▶ [SELECTED PASSAGE]
**********

MY life has been so varied, it has been so crowded with honors, so filled with misfortunes that it has become a subject of public interest. Some people have praised me unduly, others blamed me unjustly, few have really known me.
This was on account of my social position, which limited the number of those who could come directly in contact with me. In view of all this I feel I am entitled to demand a fair trial without favor but also without prejudice.
All my actions, great and small, have been prompted by my feelings, by my heart. If the heart be pure can one do wrong? My love for everything that is fine, that is worthwhile, has supported me in the midst of my defeats and misfortunes. This feeling has been my strength and my comfort at all times.
The following pages are not intended for the crowd. They are addressed to a few sensitive and understanding souls. It is by these I wish my conduct to be judged. To them I shall show myself in my true colors. I say to this little group of friends, "This is my real life.”
Study me, pity me, love me, admire me. I feel the need of arousing these emotions. They will form the charm of my declining years. Thus, the only audience I seek is one composed of friends. My brother Eugene knows me too well to need any explanations of my actions. What thought has traversed my mind which I have not shared with him?
Our tender affection for one another has made me confide to him every one of my emotions. As for my children it is not from me that they should learn the unhappiness their father caused me. I have suffered so much for their sake, I have cherished them so dearly that when they know the truth they will only love me the more.
As far as I myself am concerned, while the writing of these memoirs may prove painful since they will remind me that what should have been the happiest years of my life were full of sorrows and trials, at the same time I shall find satisfaction in recalling the little good I have been able to perform.

**********

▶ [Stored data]

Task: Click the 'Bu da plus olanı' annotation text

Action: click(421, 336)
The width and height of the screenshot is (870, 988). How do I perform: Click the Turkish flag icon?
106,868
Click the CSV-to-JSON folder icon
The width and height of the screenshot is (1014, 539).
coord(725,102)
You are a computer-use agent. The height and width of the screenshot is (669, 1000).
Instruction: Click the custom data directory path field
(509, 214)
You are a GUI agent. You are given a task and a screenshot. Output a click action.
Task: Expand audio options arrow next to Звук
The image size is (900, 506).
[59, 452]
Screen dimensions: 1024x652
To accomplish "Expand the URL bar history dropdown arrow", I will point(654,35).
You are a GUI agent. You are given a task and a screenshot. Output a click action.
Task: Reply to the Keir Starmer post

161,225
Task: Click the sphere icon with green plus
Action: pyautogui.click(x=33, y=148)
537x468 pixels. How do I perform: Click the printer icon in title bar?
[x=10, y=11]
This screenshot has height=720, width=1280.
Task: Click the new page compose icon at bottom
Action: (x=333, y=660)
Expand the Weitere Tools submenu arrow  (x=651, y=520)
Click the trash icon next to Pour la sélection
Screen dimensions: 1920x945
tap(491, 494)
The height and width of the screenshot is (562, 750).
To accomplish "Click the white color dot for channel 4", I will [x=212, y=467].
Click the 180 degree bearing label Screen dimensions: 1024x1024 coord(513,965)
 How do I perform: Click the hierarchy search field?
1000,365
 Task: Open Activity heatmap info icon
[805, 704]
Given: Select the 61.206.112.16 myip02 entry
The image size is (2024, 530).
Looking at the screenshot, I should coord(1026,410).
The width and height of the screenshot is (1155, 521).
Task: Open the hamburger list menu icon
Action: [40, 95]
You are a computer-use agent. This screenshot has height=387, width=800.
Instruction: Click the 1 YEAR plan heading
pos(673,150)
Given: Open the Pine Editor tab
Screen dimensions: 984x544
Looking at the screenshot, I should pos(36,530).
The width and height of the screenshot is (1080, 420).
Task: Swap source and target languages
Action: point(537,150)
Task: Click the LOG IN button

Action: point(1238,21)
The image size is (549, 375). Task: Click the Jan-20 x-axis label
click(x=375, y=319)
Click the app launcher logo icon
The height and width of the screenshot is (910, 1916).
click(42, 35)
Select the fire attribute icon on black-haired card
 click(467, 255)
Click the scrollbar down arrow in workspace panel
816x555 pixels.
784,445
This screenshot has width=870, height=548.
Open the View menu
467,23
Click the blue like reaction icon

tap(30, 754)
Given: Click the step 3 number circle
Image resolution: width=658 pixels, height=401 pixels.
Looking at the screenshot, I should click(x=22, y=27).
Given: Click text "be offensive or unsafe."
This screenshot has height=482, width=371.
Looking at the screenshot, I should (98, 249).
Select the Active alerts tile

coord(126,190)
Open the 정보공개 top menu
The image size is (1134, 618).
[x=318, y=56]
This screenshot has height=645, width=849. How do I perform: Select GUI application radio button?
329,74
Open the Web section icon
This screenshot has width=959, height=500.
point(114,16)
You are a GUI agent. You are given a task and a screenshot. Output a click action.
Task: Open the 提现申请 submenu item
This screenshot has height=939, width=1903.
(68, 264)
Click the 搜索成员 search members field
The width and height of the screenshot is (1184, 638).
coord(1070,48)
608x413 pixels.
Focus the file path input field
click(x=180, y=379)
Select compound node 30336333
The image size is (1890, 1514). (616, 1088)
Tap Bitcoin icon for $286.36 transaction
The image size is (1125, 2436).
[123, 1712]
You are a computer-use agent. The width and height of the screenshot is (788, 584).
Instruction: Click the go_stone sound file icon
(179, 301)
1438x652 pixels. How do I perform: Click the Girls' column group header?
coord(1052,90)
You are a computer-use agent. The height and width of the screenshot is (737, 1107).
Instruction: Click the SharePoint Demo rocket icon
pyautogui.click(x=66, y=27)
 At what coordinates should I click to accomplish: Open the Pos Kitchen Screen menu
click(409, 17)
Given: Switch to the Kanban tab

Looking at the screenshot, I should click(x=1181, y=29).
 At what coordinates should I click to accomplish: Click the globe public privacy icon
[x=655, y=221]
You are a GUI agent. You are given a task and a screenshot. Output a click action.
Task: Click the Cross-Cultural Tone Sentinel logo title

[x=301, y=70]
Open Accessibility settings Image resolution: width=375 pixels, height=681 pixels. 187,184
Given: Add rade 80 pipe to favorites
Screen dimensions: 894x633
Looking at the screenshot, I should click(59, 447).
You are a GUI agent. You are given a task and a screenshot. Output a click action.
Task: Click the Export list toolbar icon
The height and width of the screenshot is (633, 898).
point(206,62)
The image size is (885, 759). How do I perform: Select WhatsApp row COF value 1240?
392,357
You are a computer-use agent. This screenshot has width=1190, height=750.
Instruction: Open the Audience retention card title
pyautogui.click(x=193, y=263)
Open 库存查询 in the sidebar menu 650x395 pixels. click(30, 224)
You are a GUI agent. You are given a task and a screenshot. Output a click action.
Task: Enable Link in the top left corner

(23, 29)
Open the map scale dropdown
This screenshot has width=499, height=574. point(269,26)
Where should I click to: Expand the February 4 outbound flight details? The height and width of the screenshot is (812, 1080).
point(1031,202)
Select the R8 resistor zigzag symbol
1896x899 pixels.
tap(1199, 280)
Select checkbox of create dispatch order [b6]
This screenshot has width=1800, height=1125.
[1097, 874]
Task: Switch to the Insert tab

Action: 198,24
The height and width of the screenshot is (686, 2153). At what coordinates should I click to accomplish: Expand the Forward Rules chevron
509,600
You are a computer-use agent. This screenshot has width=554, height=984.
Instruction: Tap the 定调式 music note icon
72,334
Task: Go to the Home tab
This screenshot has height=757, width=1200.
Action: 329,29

**********

▶ [APPLY WHAT YOU READ]
(a) According to the memoir passage, who knows the writer too well to need any explanations of the writer's actions?
(b) From the memoir passage, repeat the part that opens with the words containing "All my actions, great" and closes with "at all times.".

▶ [SOLUTIONS FOR EACH TASK]
(a) The writer's brother Eugene.

(b)
All my actions, great and small, have been prompted by my feelings, by my heart. If the heart be pure can one do wrong? My love for everything that is fine, that is worthwhile, has supported me in the midst of my defeats and misfortunes. This feeling has been my strength and my comfort at all times.